# Problem
From the entries below, count every line that contains the word "image". Please give the number and nothing else.

*** Begin section ***

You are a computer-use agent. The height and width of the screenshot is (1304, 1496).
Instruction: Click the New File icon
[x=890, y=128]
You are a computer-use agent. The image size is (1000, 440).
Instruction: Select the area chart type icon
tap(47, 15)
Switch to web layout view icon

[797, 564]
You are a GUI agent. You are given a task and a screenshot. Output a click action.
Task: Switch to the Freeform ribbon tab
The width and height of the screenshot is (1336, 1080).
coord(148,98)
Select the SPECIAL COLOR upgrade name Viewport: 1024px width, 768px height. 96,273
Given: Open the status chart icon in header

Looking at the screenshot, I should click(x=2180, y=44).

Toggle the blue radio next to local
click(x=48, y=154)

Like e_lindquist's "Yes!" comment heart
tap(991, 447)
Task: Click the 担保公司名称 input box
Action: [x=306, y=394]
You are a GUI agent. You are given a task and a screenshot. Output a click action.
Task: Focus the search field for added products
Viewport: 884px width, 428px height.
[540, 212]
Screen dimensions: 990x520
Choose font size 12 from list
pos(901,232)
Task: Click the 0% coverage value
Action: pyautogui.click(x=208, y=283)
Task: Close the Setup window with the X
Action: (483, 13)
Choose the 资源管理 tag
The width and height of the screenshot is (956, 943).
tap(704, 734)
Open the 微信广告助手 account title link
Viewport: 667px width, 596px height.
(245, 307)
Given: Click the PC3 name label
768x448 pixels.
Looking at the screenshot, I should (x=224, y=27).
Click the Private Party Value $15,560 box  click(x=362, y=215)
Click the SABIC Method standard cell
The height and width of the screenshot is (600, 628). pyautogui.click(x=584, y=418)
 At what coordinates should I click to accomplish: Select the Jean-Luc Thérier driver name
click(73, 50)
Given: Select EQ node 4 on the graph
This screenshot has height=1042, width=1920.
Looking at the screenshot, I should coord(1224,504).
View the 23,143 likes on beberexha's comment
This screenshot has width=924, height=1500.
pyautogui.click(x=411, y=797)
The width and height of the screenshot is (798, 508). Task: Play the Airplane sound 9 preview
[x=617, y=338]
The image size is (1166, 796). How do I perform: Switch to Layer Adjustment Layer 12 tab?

*** End section ***

# Result of the task
2